**Task instructions**
Starting at the line that contains "Select the yellow Note comment tool", restate each line word for word through the final line of the data, keeping both ends.

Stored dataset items
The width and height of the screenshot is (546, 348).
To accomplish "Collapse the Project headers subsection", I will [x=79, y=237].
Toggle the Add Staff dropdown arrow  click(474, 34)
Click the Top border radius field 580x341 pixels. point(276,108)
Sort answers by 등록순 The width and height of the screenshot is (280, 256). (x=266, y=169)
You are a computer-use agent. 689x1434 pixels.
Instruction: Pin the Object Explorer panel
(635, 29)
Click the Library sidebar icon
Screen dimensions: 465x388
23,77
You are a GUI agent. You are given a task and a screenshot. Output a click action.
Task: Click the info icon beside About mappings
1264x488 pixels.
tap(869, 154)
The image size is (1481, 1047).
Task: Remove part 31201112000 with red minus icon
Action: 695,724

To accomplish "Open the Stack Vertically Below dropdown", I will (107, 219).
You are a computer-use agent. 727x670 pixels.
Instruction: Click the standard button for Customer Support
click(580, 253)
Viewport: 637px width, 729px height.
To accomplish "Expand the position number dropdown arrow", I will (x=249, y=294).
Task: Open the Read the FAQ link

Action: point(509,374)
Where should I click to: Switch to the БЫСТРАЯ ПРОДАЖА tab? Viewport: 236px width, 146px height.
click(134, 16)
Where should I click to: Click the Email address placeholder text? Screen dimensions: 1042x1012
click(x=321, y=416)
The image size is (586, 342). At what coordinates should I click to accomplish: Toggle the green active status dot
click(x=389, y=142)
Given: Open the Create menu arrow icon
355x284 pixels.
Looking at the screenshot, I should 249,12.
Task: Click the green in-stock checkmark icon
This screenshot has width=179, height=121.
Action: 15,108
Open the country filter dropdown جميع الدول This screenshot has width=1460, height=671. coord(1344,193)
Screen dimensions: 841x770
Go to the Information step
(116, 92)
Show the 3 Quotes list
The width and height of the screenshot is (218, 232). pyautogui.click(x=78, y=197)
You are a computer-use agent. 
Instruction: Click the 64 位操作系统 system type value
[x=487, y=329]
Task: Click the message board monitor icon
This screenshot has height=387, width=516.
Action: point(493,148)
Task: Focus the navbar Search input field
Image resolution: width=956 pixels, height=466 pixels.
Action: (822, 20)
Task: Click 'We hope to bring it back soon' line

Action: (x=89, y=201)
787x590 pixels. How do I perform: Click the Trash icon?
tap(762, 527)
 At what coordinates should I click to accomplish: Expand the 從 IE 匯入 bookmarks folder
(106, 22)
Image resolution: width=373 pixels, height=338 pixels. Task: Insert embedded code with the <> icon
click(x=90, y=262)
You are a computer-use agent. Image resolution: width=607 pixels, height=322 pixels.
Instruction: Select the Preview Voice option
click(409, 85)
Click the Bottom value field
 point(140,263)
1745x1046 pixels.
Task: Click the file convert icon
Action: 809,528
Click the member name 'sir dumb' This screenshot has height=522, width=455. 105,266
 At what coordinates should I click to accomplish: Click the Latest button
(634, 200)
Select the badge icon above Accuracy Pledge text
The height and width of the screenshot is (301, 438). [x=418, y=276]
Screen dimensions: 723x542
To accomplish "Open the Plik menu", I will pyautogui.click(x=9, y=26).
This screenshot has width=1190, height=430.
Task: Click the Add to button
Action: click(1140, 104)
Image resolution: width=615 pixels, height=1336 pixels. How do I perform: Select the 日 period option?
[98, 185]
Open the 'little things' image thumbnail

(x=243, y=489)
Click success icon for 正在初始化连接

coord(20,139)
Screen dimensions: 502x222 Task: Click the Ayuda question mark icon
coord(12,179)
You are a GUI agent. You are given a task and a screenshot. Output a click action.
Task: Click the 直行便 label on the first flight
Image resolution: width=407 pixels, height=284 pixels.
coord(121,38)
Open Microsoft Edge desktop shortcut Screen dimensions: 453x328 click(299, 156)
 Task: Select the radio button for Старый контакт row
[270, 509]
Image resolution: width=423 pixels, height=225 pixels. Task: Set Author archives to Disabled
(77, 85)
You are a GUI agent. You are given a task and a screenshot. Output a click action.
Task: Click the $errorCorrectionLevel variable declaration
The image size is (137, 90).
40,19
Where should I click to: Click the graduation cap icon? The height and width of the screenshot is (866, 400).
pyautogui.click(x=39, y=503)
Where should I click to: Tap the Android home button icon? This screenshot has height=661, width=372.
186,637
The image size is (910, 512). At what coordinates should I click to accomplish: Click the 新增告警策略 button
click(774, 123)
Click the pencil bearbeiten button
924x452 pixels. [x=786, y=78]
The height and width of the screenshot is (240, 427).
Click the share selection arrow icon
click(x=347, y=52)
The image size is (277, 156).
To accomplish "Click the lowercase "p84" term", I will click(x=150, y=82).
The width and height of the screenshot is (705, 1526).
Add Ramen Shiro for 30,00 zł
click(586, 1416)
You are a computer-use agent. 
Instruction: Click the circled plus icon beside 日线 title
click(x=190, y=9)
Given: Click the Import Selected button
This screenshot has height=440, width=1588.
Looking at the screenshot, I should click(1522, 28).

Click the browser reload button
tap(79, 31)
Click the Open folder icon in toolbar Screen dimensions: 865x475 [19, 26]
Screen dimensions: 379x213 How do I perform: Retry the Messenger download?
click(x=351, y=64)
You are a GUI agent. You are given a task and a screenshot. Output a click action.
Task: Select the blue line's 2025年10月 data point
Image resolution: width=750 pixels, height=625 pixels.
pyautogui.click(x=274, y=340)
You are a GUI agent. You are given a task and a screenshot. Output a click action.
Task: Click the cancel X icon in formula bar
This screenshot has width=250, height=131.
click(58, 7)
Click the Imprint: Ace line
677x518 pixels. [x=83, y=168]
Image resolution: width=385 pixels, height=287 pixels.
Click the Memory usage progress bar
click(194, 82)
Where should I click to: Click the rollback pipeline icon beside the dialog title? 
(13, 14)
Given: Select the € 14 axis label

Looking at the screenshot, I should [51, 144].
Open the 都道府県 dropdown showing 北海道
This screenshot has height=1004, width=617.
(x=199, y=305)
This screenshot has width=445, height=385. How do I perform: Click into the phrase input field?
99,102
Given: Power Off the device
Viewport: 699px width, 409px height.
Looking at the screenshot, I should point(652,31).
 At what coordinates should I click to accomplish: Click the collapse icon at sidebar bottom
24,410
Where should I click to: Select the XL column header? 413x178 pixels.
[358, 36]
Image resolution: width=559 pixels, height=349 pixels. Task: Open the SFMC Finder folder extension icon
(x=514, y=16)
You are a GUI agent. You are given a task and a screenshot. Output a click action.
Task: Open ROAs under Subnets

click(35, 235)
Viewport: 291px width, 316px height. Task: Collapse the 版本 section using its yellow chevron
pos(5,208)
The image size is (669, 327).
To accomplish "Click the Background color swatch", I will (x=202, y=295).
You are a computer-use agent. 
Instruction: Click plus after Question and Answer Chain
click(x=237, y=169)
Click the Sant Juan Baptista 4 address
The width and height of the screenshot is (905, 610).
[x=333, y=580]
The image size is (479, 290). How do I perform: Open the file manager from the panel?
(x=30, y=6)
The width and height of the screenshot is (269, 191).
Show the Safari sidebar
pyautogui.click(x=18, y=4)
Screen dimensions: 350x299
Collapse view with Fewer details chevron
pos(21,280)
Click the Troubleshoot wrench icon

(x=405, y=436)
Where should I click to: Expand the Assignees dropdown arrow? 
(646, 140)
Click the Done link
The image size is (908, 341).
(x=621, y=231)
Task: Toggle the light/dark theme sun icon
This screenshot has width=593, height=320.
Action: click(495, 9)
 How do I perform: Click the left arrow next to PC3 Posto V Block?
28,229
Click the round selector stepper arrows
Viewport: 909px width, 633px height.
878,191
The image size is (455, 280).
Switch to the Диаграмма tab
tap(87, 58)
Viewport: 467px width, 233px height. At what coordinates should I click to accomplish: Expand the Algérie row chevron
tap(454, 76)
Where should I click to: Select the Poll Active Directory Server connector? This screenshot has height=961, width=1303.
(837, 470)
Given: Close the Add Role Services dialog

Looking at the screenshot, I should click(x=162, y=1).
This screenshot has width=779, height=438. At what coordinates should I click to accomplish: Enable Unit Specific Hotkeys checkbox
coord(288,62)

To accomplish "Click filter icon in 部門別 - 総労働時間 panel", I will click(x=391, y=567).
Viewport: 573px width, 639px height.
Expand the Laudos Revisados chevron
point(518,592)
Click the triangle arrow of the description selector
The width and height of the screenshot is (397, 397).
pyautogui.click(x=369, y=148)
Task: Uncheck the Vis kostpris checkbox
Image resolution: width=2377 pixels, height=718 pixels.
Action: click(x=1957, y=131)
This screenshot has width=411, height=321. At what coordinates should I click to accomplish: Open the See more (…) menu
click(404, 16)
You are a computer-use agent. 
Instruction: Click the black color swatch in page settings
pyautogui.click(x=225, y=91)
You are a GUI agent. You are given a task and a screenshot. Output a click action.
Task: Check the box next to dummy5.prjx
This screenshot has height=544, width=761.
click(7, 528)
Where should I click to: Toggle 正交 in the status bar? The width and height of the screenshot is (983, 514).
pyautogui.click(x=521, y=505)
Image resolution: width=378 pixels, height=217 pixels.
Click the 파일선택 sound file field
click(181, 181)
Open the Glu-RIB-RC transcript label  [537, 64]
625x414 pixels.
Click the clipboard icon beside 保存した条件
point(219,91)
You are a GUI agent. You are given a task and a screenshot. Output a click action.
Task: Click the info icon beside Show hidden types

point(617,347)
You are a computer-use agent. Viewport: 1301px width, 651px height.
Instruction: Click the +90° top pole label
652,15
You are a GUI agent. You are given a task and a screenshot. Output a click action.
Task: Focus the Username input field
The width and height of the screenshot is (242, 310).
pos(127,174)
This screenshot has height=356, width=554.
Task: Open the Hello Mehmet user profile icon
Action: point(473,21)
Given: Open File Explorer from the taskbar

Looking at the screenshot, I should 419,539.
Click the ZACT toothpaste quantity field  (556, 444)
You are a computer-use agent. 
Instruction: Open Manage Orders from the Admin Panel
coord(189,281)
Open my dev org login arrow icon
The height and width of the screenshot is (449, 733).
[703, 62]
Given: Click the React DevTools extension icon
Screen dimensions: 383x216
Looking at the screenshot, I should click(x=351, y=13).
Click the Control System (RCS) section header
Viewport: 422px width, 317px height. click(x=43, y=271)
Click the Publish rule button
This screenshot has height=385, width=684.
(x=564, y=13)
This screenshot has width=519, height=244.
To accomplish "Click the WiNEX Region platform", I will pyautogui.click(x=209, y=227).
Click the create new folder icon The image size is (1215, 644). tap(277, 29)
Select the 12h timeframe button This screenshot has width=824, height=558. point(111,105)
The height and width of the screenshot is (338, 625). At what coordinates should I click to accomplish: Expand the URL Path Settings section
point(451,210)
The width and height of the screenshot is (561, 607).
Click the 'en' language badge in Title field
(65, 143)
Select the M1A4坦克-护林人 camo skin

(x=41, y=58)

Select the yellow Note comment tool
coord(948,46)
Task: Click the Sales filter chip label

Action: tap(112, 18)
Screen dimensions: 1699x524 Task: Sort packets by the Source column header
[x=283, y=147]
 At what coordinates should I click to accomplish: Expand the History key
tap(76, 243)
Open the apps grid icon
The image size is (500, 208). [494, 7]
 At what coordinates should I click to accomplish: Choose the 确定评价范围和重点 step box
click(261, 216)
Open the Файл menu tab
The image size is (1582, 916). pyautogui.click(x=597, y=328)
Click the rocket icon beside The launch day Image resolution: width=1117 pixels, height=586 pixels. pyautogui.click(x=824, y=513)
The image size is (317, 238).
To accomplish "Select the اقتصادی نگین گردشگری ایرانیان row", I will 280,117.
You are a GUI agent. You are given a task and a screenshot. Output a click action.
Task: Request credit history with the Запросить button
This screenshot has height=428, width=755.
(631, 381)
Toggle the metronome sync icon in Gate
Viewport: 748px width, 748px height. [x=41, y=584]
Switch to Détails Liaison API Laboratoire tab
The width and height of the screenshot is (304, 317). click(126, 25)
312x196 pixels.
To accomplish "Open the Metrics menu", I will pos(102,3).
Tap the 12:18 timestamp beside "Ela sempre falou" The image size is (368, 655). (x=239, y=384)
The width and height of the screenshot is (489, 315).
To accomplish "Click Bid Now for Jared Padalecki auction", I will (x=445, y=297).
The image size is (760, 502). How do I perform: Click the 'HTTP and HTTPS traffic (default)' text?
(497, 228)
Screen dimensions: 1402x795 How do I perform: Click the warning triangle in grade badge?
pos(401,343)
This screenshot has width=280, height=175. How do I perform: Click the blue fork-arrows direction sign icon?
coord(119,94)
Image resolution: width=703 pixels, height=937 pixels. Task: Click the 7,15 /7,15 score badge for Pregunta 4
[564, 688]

**Task response**
Select the yellow Note comment tool
coord(948,46)
Task: Click the Sales filter chip label

Action: tap(112, 18)
Screen dimensions: 1699x524 Task: Sort packets by the Source column header
[x=283, y=147]
 At what coordinates should I click to accomplish: Expand the History key
tap(76, 243)
Open the apps grid icon
The image size is (500, 208). [494, 7]
 At what coordinates should I click to accomplish: Choose the 确定评价范围和重点 step box
click(261, 216)
Open the Файл menu tab
The image size is (1582, 916). pyautogui.click(x=597, y=328)
Click the rocket icon beside The launch day Image resolution: width=1117 pixels, height=586 pixels. pyautogui.click(x=824, y=513)
The image size is (317, 238).
To accomplish "Select the اقتصادی نگین گردشگری ایرانیان row", I will 280,117.
You are a GUI agent. You are given a task and a screenshot. Output a click action.
Task: Request credit history with the Запросить button
This screenshot has height=428, width=755.
(631, 381)
Toggle the metronome sync icon in Gate
Viewport: 748px width, 748px height. [x=41, y=584]
Switch to Détails Liaison API Laboratoire tab
The width and height of the screenshot is (304, 317). click(126, 25)
312x196 pixels.
To accomplish "Open the Metrics menu", I will pos(102,3).
Tap the 12:18 timestamp beside "Ela sempre falou" The image size is (368, 655). (x=239, y=384)
The width and height of the screenshot is (489, 315).
To accomplish "Click Bid Now for Jared Padalecki auction", I will (x=445, y=297).
The image size is (760, 502). How do I perform: Click the 'HTTP and HTTPS traffic (default)' text?
(497, 228)
Screen dimensions: 1402x795 How do I perform: Click the warning triangle in grade badge?
pos(401,343)
This screenshot has width=280, height=175. How do I perform: Click the blue fork-arrows direction sign icon?
coord(119,94)
Image resolution: width=703 pixels, height=937 pixels. Task: Click the 7,15 /7,15 score badge for Pregunta 4
[564, 688]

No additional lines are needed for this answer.